* begin Task inputs *

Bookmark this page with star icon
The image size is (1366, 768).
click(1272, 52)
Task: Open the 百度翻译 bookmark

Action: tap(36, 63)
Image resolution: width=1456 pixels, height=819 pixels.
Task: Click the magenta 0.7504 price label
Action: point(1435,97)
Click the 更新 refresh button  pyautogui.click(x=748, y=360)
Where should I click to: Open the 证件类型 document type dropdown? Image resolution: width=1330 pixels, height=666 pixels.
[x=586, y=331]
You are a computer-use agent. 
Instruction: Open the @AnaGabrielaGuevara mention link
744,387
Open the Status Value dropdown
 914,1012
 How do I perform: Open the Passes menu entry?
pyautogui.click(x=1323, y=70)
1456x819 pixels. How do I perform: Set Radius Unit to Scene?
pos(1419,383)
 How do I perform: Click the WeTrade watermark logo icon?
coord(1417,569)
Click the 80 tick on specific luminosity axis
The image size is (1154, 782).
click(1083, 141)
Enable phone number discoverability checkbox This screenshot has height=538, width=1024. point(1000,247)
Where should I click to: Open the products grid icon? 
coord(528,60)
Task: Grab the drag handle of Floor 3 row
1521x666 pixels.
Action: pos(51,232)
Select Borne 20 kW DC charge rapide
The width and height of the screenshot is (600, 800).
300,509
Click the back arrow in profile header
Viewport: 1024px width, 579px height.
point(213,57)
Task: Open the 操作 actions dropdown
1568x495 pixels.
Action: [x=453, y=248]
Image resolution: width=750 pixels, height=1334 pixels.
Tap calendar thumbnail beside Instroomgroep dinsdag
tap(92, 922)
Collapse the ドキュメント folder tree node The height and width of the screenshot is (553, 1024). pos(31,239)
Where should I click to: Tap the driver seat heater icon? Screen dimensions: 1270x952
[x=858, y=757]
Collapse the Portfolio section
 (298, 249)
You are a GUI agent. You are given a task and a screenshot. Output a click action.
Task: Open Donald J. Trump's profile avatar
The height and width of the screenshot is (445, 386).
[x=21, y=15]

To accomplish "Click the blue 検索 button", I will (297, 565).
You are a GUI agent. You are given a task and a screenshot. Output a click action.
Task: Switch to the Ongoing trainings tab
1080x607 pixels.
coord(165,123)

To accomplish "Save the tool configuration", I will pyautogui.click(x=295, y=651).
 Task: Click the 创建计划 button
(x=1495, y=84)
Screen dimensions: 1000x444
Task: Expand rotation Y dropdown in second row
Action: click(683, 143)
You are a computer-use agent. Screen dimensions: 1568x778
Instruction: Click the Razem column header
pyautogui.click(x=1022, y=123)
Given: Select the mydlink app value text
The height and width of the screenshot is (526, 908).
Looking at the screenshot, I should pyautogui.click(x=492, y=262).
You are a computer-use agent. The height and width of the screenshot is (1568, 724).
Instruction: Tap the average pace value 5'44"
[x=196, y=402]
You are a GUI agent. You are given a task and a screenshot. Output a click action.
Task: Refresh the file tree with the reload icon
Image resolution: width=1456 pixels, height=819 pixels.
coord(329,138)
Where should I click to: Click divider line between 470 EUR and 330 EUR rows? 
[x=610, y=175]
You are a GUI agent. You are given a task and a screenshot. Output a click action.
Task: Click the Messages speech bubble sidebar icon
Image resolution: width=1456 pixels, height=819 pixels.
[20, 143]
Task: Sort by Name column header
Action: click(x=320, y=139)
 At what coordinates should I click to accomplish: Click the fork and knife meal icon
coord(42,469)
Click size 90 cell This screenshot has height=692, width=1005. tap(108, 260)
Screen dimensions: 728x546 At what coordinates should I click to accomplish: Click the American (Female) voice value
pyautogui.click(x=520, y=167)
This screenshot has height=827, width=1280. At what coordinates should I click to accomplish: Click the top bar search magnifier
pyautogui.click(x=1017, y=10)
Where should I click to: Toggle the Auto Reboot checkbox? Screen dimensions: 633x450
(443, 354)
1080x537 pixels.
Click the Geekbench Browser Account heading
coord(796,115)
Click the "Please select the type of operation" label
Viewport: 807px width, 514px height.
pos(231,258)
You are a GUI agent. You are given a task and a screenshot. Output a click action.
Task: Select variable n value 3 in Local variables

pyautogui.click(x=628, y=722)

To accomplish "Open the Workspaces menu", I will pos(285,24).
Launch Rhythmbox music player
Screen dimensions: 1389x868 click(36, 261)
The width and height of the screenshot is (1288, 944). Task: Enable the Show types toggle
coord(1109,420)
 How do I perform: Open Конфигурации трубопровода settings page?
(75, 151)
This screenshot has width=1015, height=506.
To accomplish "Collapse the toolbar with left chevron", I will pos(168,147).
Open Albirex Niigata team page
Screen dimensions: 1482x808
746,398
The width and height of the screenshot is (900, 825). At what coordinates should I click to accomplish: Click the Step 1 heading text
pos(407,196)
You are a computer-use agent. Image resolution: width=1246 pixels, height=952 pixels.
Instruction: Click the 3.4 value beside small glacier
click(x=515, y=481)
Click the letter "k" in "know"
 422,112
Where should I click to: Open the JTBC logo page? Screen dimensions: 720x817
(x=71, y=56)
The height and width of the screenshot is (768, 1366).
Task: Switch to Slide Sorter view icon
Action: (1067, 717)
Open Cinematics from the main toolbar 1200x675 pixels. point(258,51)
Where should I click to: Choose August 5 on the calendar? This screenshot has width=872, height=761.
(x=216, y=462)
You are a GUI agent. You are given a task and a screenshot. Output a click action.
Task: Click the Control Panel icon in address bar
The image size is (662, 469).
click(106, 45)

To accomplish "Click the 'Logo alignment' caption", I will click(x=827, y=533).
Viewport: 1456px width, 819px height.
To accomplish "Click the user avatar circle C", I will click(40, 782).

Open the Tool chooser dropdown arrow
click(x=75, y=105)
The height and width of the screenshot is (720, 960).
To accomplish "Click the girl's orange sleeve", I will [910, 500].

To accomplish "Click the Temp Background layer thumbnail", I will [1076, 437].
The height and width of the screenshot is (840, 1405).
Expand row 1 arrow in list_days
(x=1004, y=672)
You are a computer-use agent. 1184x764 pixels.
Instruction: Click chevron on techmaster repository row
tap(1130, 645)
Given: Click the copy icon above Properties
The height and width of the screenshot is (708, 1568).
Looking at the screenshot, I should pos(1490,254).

* end Task inputs *

Please repeat all of the data above, word for word and line for line.

The response:
Bookmark this page with star icon
The image size is (1366, 768).
click(1272, 52)
Task: Open the 百度翻译 bookmark

Action: tap(36, 63)
Image resolution: width=1456 pixels, height=819 pixels.
Task: Click the magenta 0.7504 price label
Action: point(1435,97)
Click the 更新 refresh button  pyautogui.click(x=748, y=360)
Where should I click to: Open the 证件类型 document type dropdown? Image resolution: width=1330 pixels, height=666 pixels.
[x=586, y=331]
You are a computer-use agent. 
Instruction: Open the @AnaGabrielaGuevara mention link
744,387
Open the Status Value dropdown
 914,1012
 How do I perform: Open the Passes menu entry?
pyautogui.click(x=1323, y=70)
1456x819 pixels. How do I perform: Set Radius Unit to Scene?
pos(1419,383)
 How do I perform: Click the WeTrade watermark logo icon?
coord(1417,569)
Click the 80 tick on specific luminosity axis
The image size is (1154, 782).
click(1083, 141)
Enable phone number discoverability checkbox This screenshot has height=538, width=1024. point(1000,247)
Where should I click to: Open the products grid icon? 
coord(528,60)
Task: Grab the drag handle of Floor 3 row
1521x666 pixels.
Action: pos(51,232)
Select Borne 20 kW DC charge rapide
The width and height of the screenshot is (600, 800).
300,509
Click the back arrow in profile header
Viewport: 1024px width, 579px height.
point(213,57)
Task: Open the 操作 actions dropdown
1568x495 pixels.
Action: [x=453, y=248]
Image resolution: width=750 pixels, height=1334 pixels.
Tap calendar thumbnail beside Instroomgroep dinsdag
tap(92, 922)
Collapse the ドキュメント folder tree node The height and width of the screenshot is (553, 1024). pos(31,239)
Where should I click to: Tap the driver seat heater icon? Screen dimensions: 1270x952
[x=858, y=757]
Collapse the Portfolio section
 (298, 249)
You are a GUI agent. You are given a task and a screenshot. Output a click action.
Task: Open Donald J. Trump's profile avatar
The height and width of the screenshot is (445, 386).
[x=21, y=15]

To accomplish "Click the blue 検索 button", I will (297, 565).
You are a GUI agent. You are given a task and a screenshot. Output a click action.
Task: Switch to the Ongoing trainings tab
1080x607 pixels.
coord(165,123)

To accomplish "Save the tool configuration", I will pyautogui.click(x=295, y=651).
 Task: Click the 创建计划 button
(x=1495, y=84)
Screen dimensions: 1000x444
Task: Expand rotation Y dropdown in second row
Action: click(683, 143)
You are a computer-use agent. Screen dimensions: 1568x778
Instruction: Click the Razem column header
pyautogui.click(x=1022, y=123)
Given: Select the mydlink app value text
The height and width of the screenshot is (526, 908).
Looking at the screenshot, I should pyautogui.click(x=492, y=262).
You are a computer-use agent. The height and width of the screenshot is (1568, 724).
Instruction: Tap the average pace value 5'44"
[x=196, y=402]
You are a GUI agent. You are given a task and a screenshot. Output a click action.
Task: Refresh the file tree with the reload icon
Image resolution: width=1456 pixels, height=819 pixels.
coord(329,138)
Where should I click to: Click divider line between 470 EUR and 330 EUR rows? 
[x=610, y=175]
You are a GUI agent. You are given a task and a screenshot. Output a click action.
Task: Click the Messages speech bubble sidebar icon
Image resolution: width=1456 pixels, height=819 pixels.
[20, 143]
Task: Sort by Name column header
Action: click(x=320, y=139)
 At what coordinates should I click to accomplish: Click the fork and knife meal icon
coord(42,469)
Click size 90 cell This screenshot has height=692, width=1005. tap(108, 260)
Screen dimensions: 728x546 At what coordinates should I click to accomplish: Click the American (Female) voice value
pyautogui.click(x=520, y=167)
This screenshot has height=827, width=1280. At what coordinates should I click to accomplish: Click the top bar search magnifier
pyautogui.click(x=1017, y=10)
Where should I click to: Toggle the Auto Reboot checkbox? Screen dimensions: 633x450
(443, 354)
1080x537 pixels.
Click the Geekbench Browser Account heading
coord(796,115)
Click the "Please select the type of operation" label
Viewport: 807px width, 514px height.
pos(231,258)
You are a GUI agent. You are given a task and a screenshot. Output a click action.
Task: Select variable n value 3 in Local variables

pyautogui.click(x=628, y=722)

To accomplish "Open the Workspaces menu", I will pos(285,24).
Launch Rhythmbox music player
Screen dimensions: 1389x868 click(36, 261)
The width and height of the screenshot is (1288, 944). Task: Enable the Show types toggle
coord(1109,420)
 How do I perform: Open Конфигурации трубопровода settings page?
(75, 151)
This screenshot has width=1015, height=506.
To accomplish "Collapse the toolbar with left chevron", I will pos(168,147).
Open Albirex Niigata team page
Screen dimensions: 1482x808
746,398
The width and height of the screenshot is (900, 825). At what coordinates should I click to accomplish: Click the Step 1 heading text
pos(407,196)
You are a computer-use agent. Image resolution: width=1246 pixels, height=952 pixels.
Instruction: Click the 3.4 value beside small glacier
click(x=515, y=481)
Click the letter "k" in "know"
 422,112
Where should I click to: Open the JTBC logo page? Screen dimensions: 720x817
(x=71, y=56)
The height and width of the screenshot is (768, 1366).
Task: Switch to Slide Sorter view icon
Action: (1067, 717)
Open Cinematics from the main toolbar 1200x675 pixels. point(258,51)
Where should I click to: Choose August 5 on the calendar? This screenshot has width=872, height=761.
(x=216, y=462)
You are a GUI agent. You are given a task and a screenshot. Output a click action.
Task: Click the Control Panel icon in address bar
The image size is (662, 469).
click(106, 45)

To accomplish "Click the 'Logo alignment' caption", I will click(x=827, y=533).
Viewport: 1456px width, 819px height.
To accomplish "Click the user avatar circle C", I will click(40, 782).

Open the Tool chooser dropdown arrow
click(x=75, y=105)
The height and width of the screenshot is (720, 960).
To accomplish "Click the girl's orange sleeve", I will [910, 500].

To accomplish "Click the Temp Background layer thumbnail", I will [1076, 437].
The height and width of the screenshot is (840, 1405).
Expand row 1 arrow in list_days
(x=1004, y=672)
You are a computer-use agent. 1184x764 pixels.
Instruction: Click chevron on techmaster repository row
tap(1130, 645)
Given: Click the copy icon above Properties
The height and width of the screenshot is (708, 1568).
Looking at the screenshot, I should pos(1490,254).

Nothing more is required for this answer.